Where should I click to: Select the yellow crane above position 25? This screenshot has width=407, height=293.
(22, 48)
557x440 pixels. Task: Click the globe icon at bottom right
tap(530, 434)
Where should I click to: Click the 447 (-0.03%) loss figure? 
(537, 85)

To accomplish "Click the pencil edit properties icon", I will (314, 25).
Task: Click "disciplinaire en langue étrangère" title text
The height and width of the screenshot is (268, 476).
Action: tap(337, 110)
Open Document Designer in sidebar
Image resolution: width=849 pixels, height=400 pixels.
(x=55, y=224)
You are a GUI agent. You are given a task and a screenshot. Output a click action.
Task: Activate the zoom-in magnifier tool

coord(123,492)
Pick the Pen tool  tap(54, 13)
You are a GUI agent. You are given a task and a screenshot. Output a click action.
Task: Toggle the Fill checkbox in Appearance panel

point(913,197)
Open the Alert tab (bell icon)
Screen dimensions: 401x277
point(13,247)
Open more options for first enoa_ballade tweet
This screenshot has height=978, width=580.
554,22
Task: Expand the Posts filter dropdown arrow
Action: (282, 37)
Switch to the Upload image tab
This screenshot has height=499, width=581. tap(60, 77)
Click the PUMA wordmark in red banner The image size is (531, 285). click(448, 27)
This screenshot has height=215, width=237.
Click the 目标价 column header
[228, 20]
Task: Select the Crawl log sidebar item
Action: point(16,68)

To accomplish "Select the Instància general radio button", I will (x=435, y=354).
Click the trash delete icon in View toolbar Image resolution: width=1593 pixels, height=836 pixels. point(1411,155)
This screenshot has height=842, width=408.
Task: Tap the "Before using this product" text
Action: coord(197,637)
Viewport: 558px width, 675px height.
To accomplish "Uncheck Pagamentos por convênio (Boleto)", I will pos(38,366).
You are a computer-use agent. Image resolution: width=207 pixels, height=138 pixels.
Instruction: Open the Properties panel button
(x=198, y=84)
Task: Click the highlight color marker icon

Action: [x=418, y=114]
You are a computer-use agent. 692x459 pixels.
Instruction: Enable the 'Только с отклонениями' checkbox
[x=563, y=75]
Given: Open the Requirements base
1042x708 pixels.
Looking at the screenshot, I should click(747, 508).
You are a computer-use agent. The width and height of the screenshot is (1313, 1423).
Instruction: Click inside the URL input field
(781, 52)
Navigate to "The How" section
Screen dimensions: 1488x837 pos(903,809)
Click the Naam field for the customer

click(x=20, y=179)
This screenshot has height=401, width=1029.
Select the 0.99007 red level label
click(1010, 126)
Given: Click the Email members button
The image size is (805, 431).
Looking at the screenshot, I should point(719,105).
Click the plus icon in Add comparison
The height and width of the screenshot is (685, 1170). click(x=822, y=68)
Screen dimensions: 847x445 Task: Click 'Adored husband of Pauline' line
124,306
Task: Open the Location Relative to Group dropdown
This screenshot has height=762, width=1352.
--
Update the records above by replacing each "checkbox" with "check box", leaving everything else unchanged.

Where should I click to: Select the yellow crane above position 25? This screenshot has width=407, height=293.
(22, 48)
557x440 pixels. Task: Click the globe icon at bottom right
tap(530, 434)
Where should I click to: Click the 447 (-0.03%) loss figure? 
(537, 85)

To accomplish "Click the pencil edit properties icon", I will (314, 25).
Task: Click "disciplinaire en langue étrangère" title text
The height and width of the screenshot is (268, 476).
Action: tap(337, 110)
Open Document Designer in sidebar
Image resolution: width=849 pixels, height=400 pixels.
(x=55, y=224)
You are a GUI agent. You are given a task and a screenshot. Output a click action.
Task: Activate the zoom-in magnifier tool

coord(123,492)
Pick the Pen tool  tap(54, 13)
You are a GUI agent. You are given a task and a screenshot. Output a click action.
Task: Toggle the Fill check box in Appearance panel

point(913,197)
Open the Alert tab (bell icon)
Screen dimensions: 401x277
point(13,247)
Open more options for first enoa_ballade tweet
This screenshot has height=978, width=580.
554,22
Task: Expand the Posts filter dropdown arrow
Action: (282, 37)
Switch to the Upload image tab
This screenshot has height=499, width=581. tap(60, 77)
Click the PUMA wordmark in red banner The image size is (531, 285). click(448, 27)
This screenshot has height=215, width=237.
Click the 目标价 column header
[228, 20]
Task: Select the Crawl log sidebar item
Action: point(16,68)

To accomplish "Select the Instància general radio button", I will (x=435, y=354).
Click the trash delete icon in View toolbar Image resolution: width=1593 pixels, height=836 pixels. point(1411,155)
This screenshot has height=842, width=408.
Task: Tap the "Before using this product" text
Action: coord(197,637)
Viewport: 558px width, 675px height.
To accomplish "Uncheck Pagamentos por convênio (Boleto)", I will pos(38,366).
You are a computer-use agent. Image resolution: width=207 pixels, height=138 pixels.
Instruction: Open the Properties panel button
(x=198, y=84)
Task: Click the highlight color marker icon

Action: [x=418, y=114]
You are a computer-use agent. 692x459 pixels.
Instruction: Enable the 'Только с отклонениями' check box
[x=563, y=75]
Given: Open the Requirements base
1042x708 pixels.
Looking at the screenshot, I should click(747, 508).
You are a computer-use agent. The width and height of the screenshot is (1313, 1423).
Instruction: Click inside the URL input field
(781, 52)
Navigate to "The How" section
Screen dimensions: 1488x837 pos(903,809)
Click the Naam field for the customer

click(x=20, y=179)
This screenshot has height=401, width=1029.
Select the 0.99007 red level label
click(1010, 126)
Given: Click the Email members button
The image size is (805, 431).
Looking at the screenshot, I should point(719,105).
Click the plus icon in Add comparison
The height and width of the screenshot is (685, 1170). click(x=822, y=68)
Screen dimensions: 847x445 Task: Click 'Adored husband of Pauline' line
124,306
Task: Open the Location Relative to Group dropdown
This screenshot has height=762, width=1352.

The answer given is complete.